▶ **Exercise description**
Single out the lines of the material that contain "action" and copy them.

━━━━━ Records for the exercise

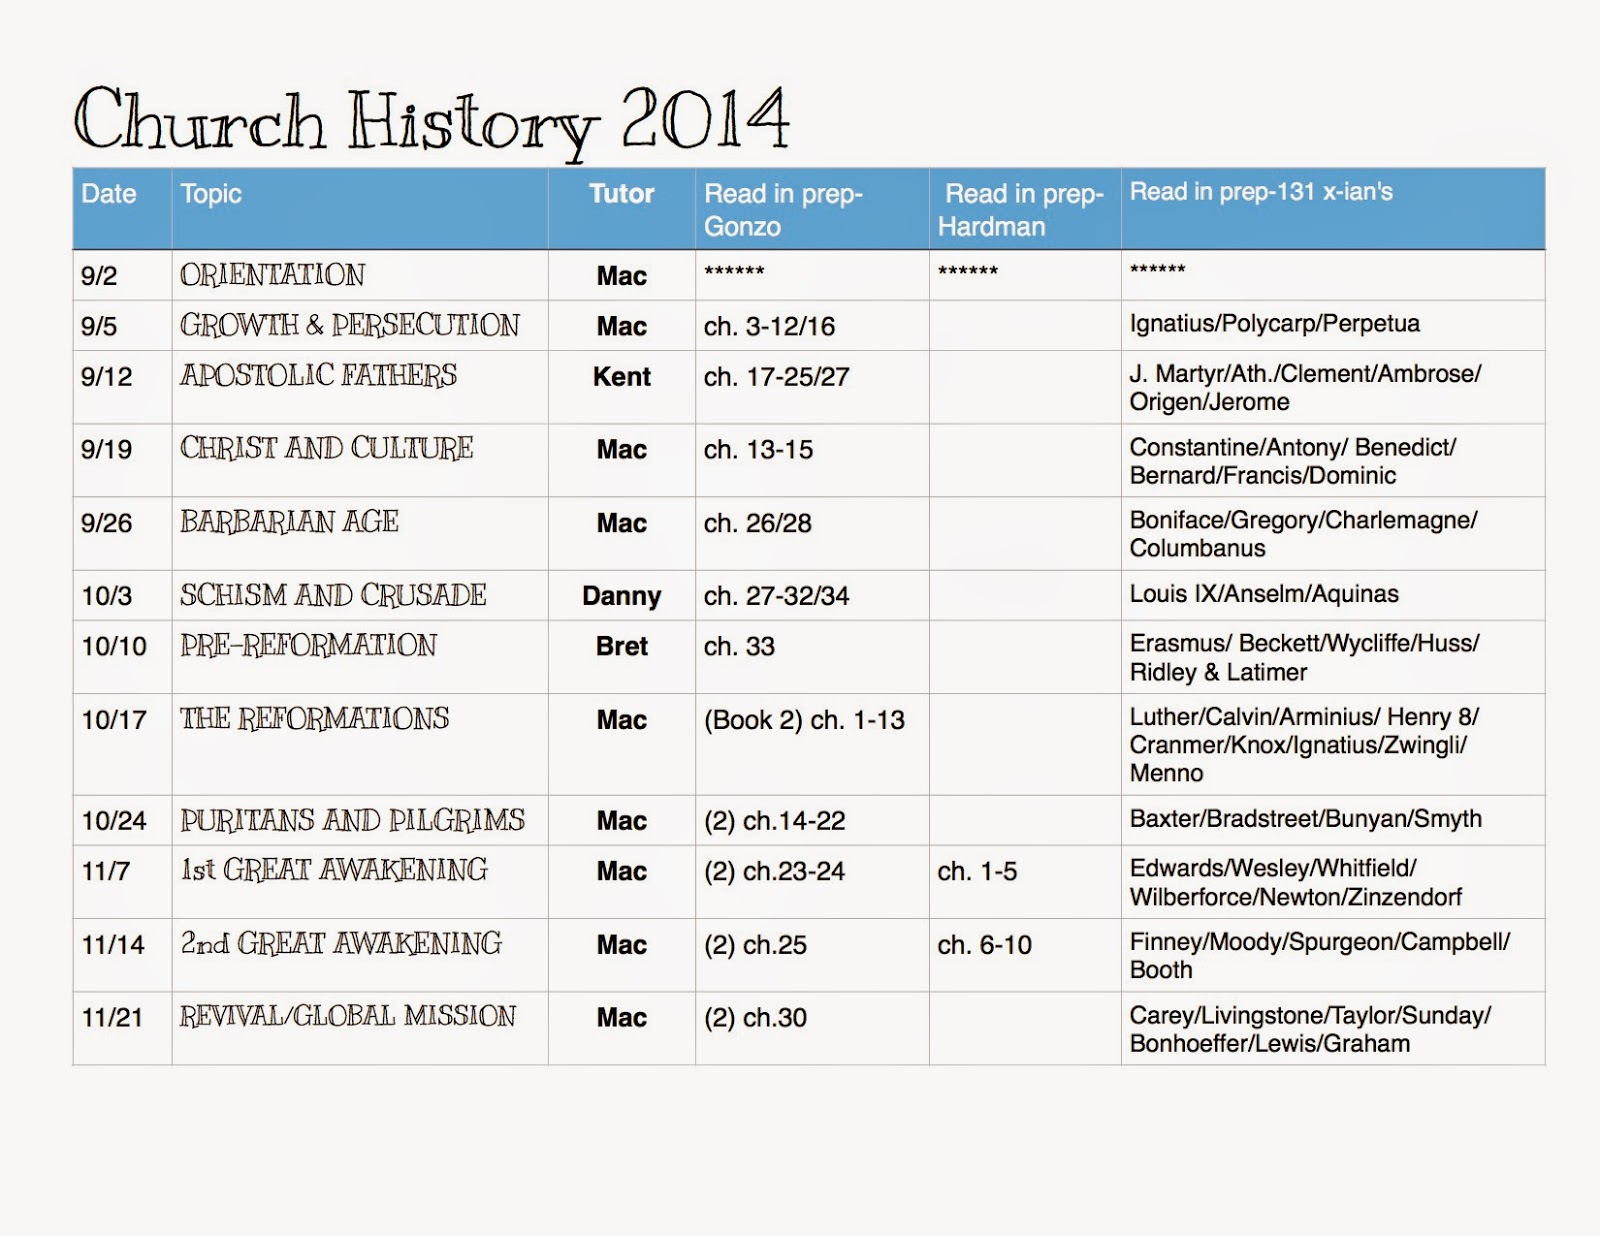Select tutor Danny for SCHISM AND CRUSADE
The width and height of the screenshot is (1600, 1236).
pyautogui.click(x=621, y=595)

━━━━━━━━━━
━━━━━ Records for the exercise

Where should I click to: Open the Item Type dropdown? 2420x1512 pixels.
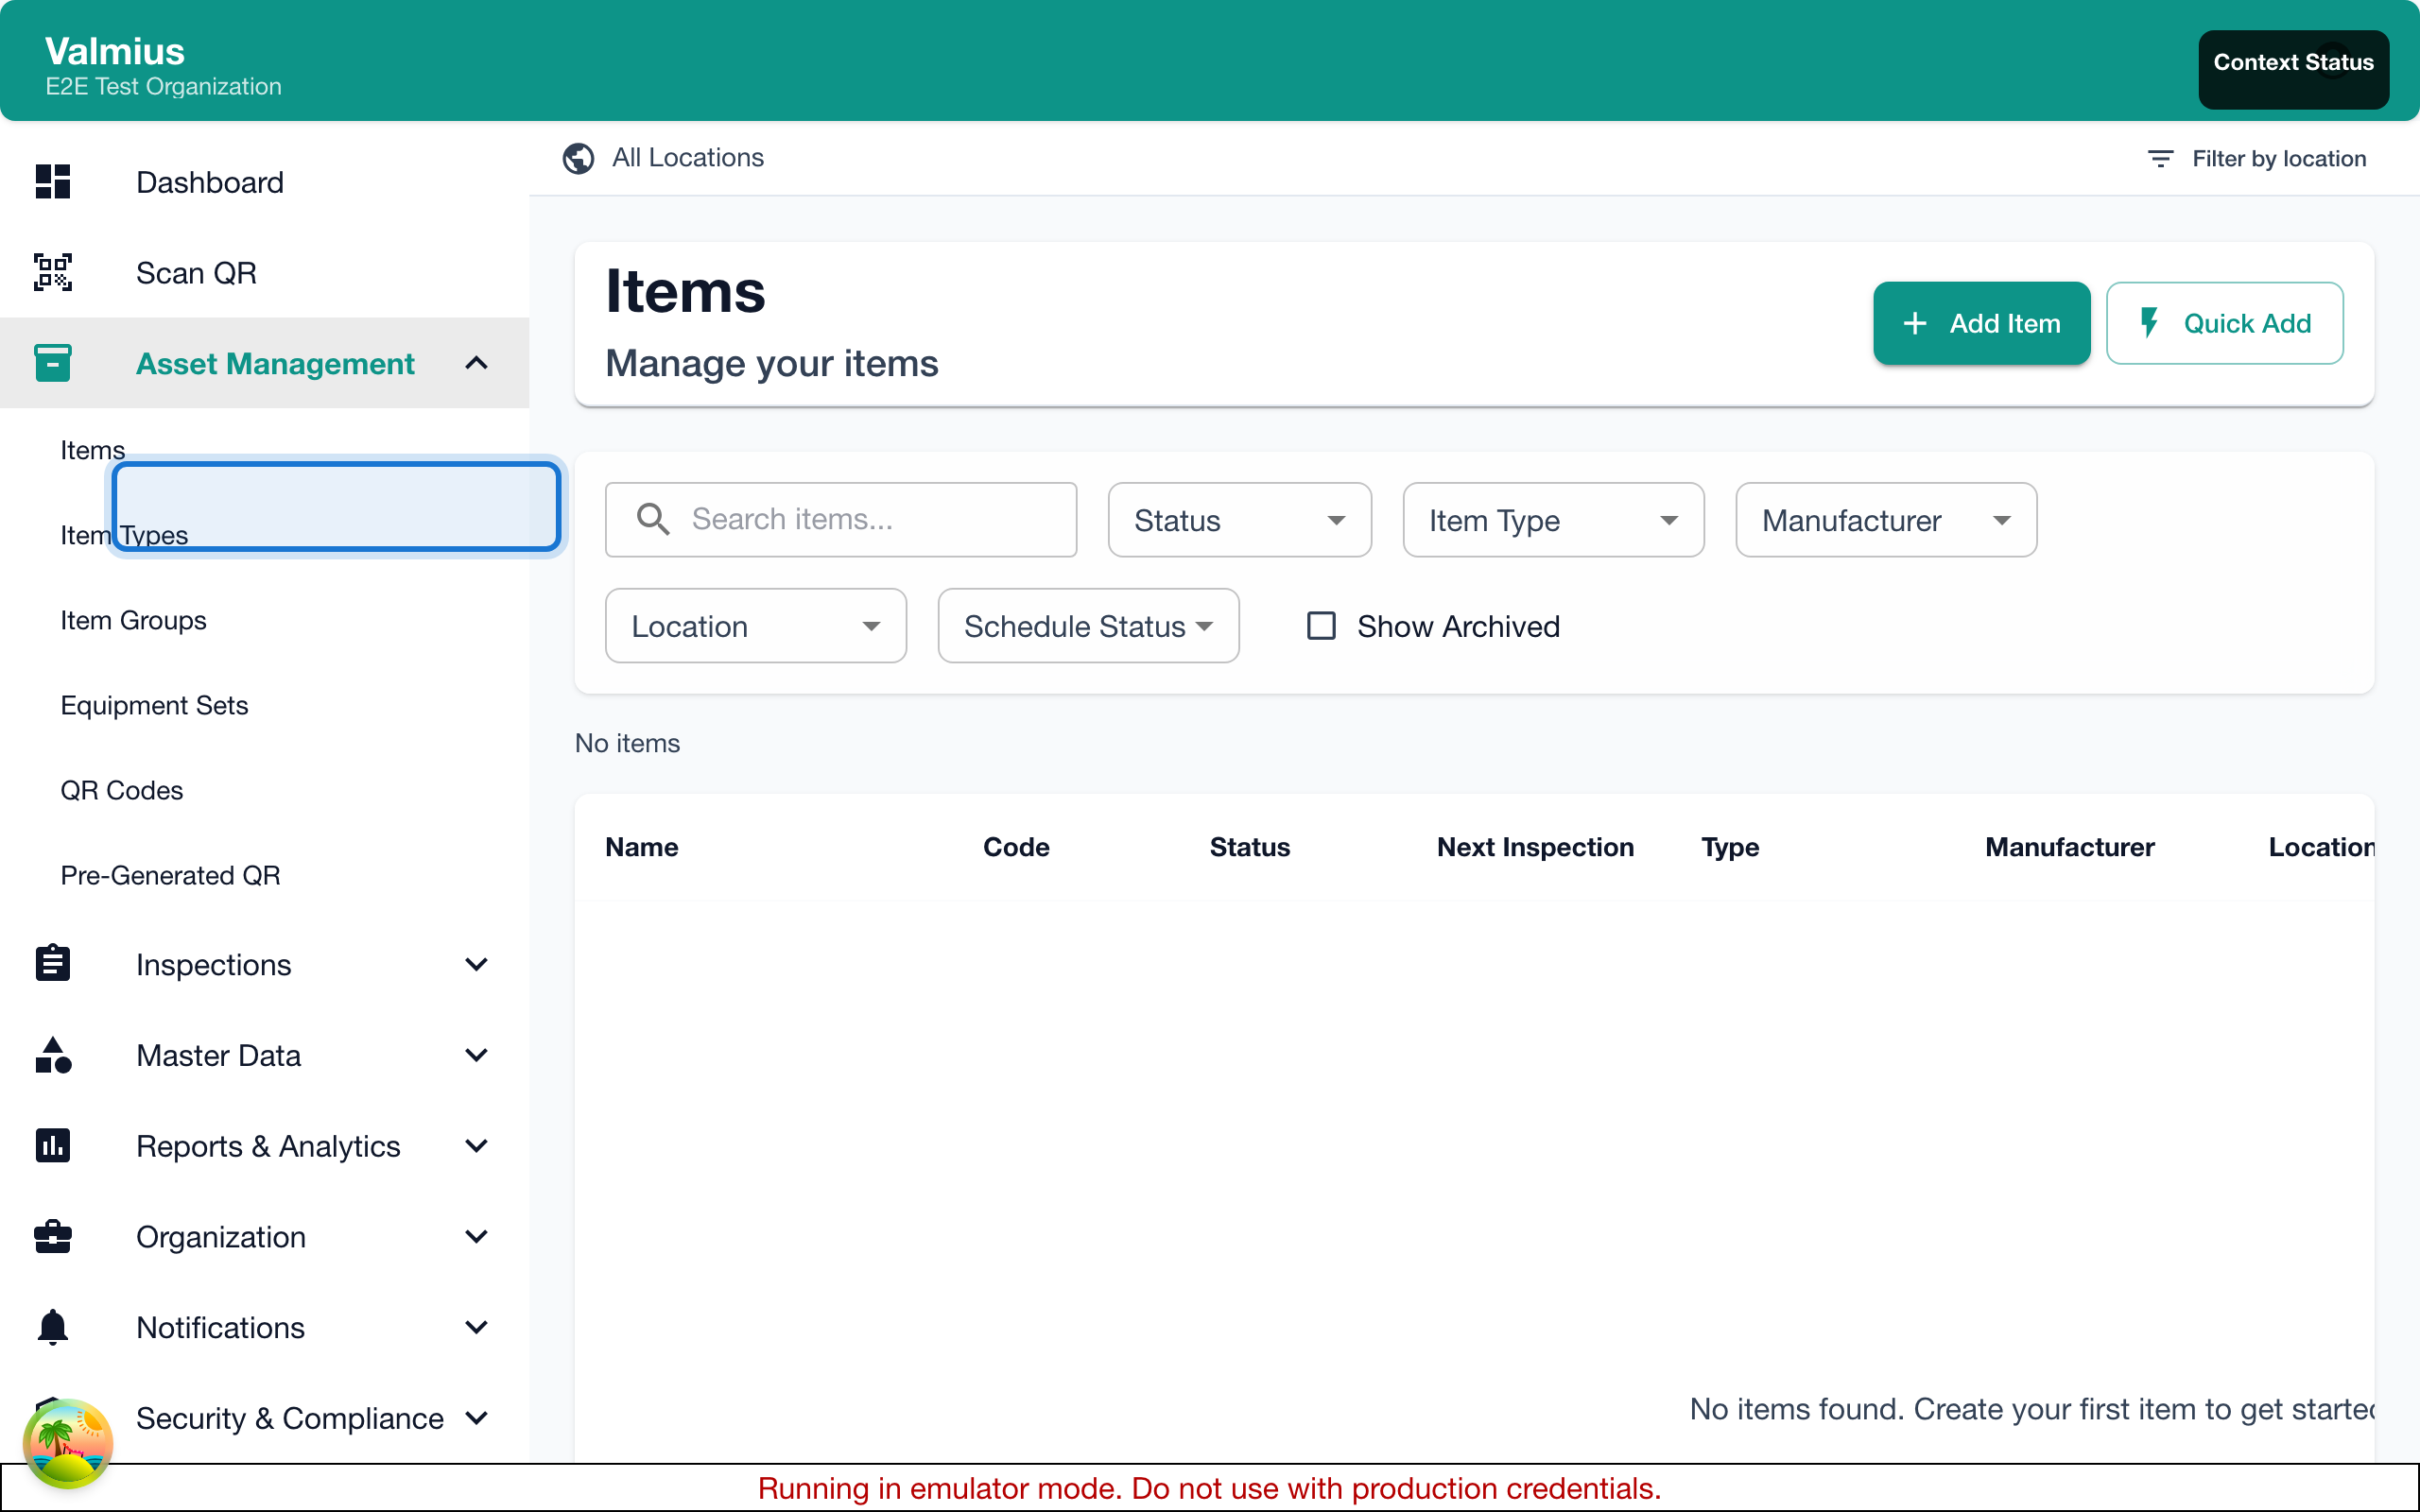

━━━━━━━━━━
━━━━━ Records for the exercise

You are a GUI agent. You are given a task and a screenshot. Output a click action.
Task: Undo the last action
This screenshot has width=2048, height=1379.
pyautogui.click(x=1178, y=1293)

━━━━━━━━━━

▶ **Your response**
You are a GUI agent. You are given a task and a screenshot. Output a click action.
Task: Undo the last action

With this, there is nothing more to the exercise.